TV Archaeology, or More Reasons to Adore Arlene Francis


Great excitement, kids, in a small but avid corner of televisual fandom - the remarkable team behind YouTube's invaluable What's My Line? channel have uncovered a hitherto lost episode of every sensible person's favorite series!

We've come a long way from a few years ago, when there were only bits and fragments of a few WML?'s available online; today, the YouTube channel now hosts more than 750 episodes, and as of last night, one more, from October 1, 1950.  It's an early iteration; the program is only eight months old, and it's remarkable how primitive it seems compared even with shows from a season or two later. The lighting is harsh, the set makeshift, and the unfortunate Hal Block really does remind one what a gem and jewel, despite the puns, the show had in the estimable Mr. Bennett Cerf and the occasionally trying but always game Mr. Steve Allen.

Still, even early WML? is good stuff, and this episode is no exception. The Mystery Challenger would likely be even more of a mystery today, for I doubt one person in a thousand recalls the scandalous bodice-ripping potboiler Forever Amber, let alone its author, Miss Kathleen Winsor. Amber is one of those novels that becomes a vast popular sensation for reasons absolutely unrelated to its merits. Every era seems to have one - Peyton Place, Valley of the Dolls, Princess Daisy, even, God help us, the lamentable Fifty Shades - tumultuously popular, endlessly discussed, and then after a few years, virtually unread. The lady herself is pleasant enough if by no means as colorful as, say, a Jaqueline Susann, and though she doesn't know it, this moment, when her second book, the bestselling Star Money, has recently hit the stands, is more or less her last hurrah.  By then she'd had two successful novels, divorced her college sweetheart, swiftly married and then divorced Artie Shaw (as who didn't in that era?), and gone on to her third husband (there'd be one more; he lasted). And that's more or less it. She put out six more novels, but none recaptured the fickle public, and while she seems to have had a happy enough life until her death in 2003, she nonetheless figures as one of the less familiar Mystery Challengers one can think of.

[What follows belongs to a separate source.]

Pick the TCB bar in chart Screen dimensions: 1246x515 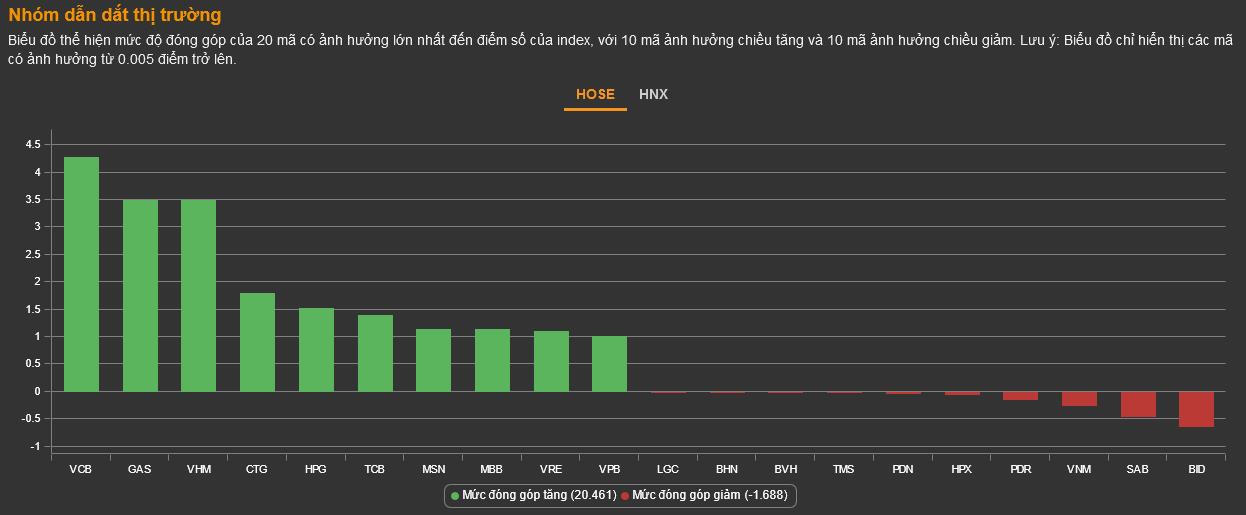[375, 353]
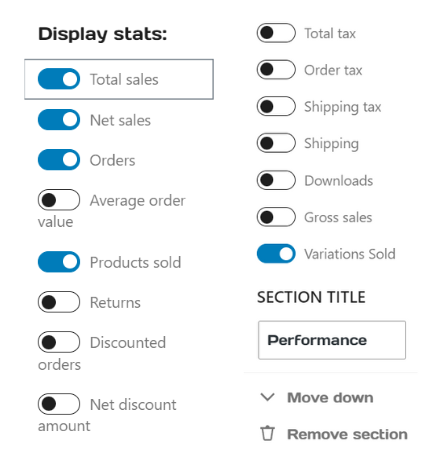Enable the Returns toggle
The width and height of the screenshot is (434, 473).
59,302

The episode cuts out just before the end, so perhaps we'll never know if the panel guessed the occupation of the rotund Mr. Florian Obuchowski of Stamford, Connecticut, who follows Miss Winsor. Still, the first guest, Mrs. Marion Hickey of Newark, New Jersey, is a real charmer, and Miss Francis (if it's even possible) goes further up in my estimation as she exclaims, on the lady's exit, "She's a woman of distinction!"*

Takes one to know one, if you ask me.

I really do recommend the WML? YouTube channel, as well as its sister page on Facebook. Be warned, though: these people are some serious What's My Line? fans, able to dissect at a moment's notice and in great detail the exact moment that Stopette was replaced by Helene Curtis as series sponsor, the varied virtues of guest panelists from Phyllis Newman to Wally Cox, and just exactly when host Mr. John Daly stopped smoking (as he is here) onscreen. They make me feel like a piker, albeit a highly grateful one.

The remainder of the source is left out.